■ Data in this exercise ■
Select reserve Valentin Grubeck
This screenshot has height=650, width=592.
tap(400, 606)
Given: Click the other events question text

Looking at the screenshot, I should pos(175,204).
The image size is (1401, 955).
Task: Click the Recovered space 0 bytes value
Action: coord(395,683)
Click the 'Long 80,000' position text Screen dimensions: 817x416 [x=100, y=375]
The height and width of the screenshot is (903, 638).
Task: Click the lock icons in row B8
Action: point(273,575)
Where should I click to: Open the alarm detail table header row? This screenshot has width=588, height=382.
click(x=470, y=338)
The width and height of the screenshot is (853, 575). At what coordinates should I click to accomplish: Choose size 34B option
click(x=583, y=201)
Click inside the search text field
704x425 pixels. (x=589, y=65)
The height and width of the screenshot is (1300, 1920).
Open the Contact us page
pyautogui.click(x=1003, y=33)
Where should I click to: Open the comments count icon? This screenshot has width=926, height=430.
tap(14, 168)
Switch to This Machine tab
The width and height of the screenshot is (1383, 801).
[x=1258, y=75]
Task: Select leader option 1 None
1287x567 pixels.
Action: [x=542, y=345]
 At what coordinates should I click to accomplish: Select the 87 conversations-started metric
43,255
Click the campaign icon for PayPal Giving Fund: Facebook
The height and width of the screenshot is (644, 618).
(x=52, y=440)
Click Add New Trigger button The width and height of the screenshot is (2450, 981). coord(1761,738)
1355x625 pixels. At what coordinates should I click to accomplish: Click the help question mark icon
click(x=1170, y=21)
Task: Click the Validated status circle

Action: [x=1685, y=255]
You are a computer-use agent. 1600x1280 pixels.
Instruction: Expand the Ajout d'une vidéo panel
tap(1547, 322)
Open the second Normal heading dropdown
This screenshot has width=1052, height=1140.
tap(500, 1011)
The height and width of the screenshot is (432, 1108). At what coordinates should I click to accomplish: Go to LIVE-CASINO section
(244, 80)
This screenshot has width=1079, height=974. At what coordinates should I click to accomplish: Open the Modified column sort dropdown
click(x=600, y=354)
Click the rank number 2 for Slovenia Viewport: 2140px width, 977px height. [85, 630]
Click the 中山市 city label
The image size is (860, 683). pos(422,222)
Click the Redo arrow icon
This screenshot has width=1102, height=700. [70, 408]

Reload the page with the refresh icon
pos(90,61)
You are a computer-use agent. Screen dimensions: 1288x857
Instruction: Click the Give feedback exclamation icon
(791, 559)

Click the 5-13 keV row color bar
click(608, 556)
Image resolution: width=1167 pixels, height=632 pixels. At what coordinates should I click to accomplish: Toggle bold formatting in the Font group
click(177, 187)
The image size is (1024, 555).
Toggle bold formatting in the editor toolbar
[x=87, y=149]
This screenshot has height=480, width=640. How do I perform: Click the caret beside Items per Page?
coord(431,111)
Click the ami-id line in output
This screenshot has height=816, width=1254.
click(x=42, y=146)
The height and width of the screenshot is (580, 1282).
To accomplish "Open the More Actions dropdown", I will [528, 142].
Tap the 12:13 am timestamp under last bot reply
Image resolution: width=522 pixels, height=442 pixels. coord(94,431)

■ Description of the task ■
Looking at the material above, count the lines that hold "agent" and give the total alone.

■ Output below ■
2